Exercise description: Convert the lines between the one containing "You are a GUI" and the one containing "click(129, 129)", inclusive, into a two-column CSV with the headers input and output. Give one row for each text and its answer, put each in a single quoted field, and replace any line breaks with spaces.

★ ★ ★ ★

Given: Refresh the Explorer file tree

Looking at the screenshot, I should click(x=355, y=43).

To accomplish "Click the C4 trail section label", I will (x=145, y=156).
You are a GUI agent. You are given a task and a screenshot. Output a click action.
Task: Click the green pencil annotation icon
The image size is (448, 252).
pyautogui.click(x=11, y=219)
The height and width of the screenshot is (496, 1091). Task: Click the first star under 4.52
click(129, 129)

★ ★ ★ ★

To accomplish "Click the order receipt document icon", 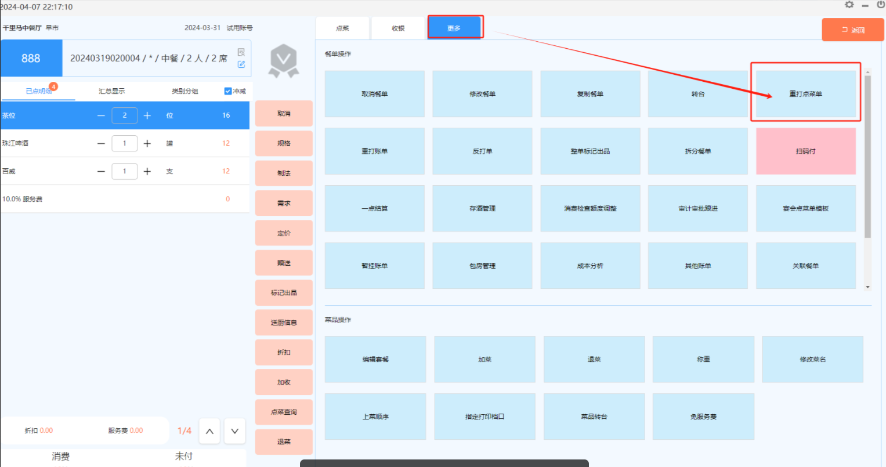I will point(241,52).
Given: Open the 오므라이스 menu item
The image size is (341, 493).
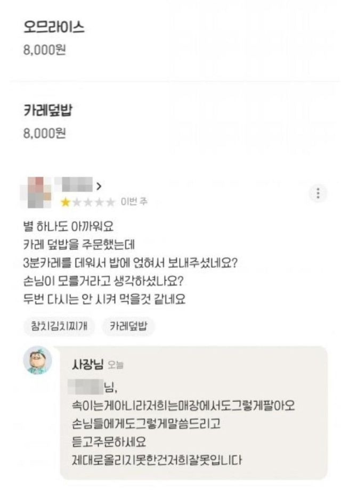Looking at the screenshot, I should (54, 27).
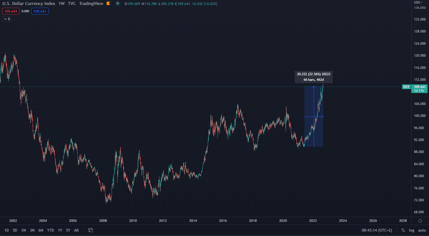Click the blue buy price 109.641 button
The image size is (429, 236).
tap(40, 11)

★ ★ ★ ★

Solution to the exercise:
input,output
"You are a GUI agent. You are given a task and a screenshot. Output a click action. Task: Click the green pencil annotation icon The image size is (448, 252).","pyautogui.click(x=11, y=219)"
"The height and width of the screenshot is (496, 1091). Task: Click the first star under 4.52","click(129, 129)"